## EXERCISE DETAILS:
Reproduce the line that holds "Task: Click the Feed" together with all the lines after it up to the end of the entries.

## DATASET RECORDS:
┄┄┄┄┄┄
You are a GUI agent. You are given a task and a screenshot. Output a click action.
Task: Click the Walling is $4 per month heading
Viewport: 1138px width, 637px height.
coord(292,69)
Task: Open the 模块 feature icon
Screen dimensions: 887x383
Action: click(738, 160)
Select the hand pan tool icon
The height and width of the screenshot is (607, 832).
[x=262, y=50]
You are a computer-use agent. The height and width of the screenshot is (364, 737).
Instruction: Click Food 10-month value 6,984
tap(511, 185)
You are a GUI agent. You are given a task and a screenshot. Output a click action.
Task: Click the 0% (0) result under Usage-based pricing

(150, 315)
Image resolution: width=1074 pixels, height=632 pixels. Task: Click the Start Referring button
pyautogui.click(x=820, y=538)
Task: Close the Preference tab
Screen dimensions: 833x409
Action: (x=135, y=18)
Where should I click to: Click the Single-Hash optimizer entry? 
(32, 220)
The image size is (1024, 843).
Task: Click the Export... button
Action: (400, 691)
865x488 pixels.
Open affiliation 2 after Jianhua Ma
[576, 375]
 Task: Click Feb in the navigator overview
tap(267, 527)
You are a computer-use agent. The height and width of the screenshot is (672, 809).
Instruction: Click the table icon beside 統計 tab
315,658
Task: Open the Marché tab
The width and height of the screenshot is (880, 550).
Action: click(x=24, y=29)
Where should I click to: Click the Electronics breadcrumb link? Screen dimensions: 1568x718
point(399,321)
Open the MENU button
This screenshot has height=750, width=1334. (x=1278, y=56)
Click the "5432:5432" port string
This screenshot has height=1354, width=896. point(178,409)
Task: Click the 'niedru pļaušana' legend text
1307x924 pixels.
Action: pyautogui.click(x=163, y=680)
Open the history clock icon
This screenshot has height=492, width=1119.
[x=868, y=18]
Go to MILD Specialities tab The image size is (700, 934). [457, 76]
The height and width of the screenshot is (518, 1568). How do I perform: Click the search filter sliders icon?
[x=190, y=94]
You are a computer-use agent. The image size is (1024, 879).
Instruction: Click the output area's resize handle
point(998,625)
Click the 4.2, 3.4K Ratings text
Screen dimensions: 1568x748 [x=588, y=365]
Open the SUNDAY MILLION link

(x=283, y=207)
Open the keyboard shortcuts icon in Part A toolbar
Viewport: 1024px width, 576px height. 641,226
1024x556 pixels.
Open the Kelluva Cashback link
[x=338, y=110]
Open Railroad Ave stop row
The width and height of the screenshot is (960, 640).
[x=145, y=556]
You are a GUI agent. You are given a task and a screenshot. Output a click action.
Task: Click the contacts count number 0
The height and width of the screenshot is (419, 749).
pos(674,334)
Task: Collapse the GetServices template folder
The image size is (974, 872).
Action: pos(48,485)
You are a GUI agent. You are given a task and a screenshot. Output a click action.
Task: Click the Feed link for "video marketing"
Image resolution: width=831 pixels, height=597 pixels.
┄┄┄┄┄┄
## ANSWER TO THE PROBLEM:
Task: Click the Feed link for "video marketing"
Image resolution: width=831 pixels, height=597 pixels.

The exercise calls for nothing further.